:: Excerpted data ::

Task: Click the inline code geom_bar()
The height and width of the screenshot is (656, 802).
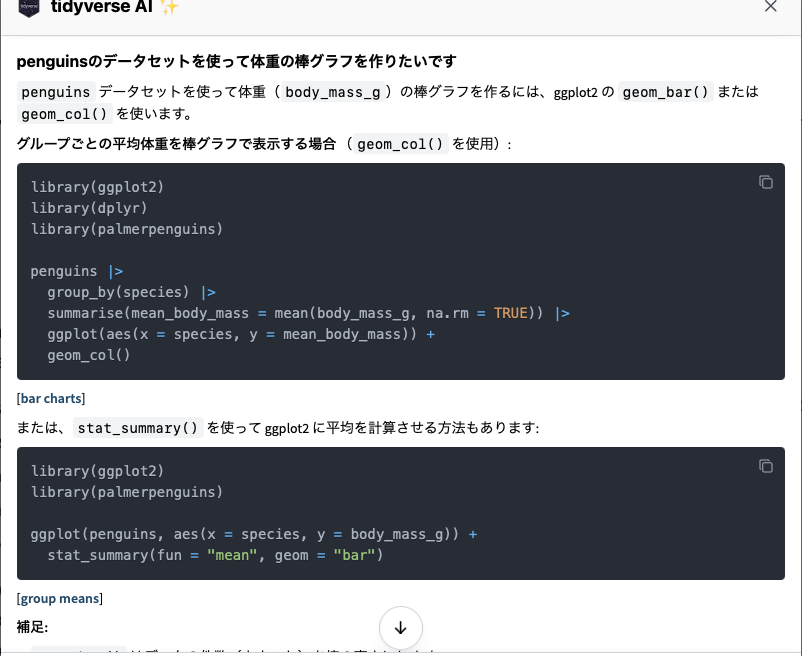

:::
:: Excerpted data ::

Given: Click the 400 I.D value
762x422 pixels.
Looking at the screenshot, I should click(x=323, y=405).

:::

## What to work on
Reproduce exactly the stretch of the material above that starts at the line with "Task: Click the inline code geom_bar()" and ends at the line with "The height and", both included, and nothing else.

## Exercise output
Task: Click the inline code geom_bar()
The height and width of the screenshot is (656, 802).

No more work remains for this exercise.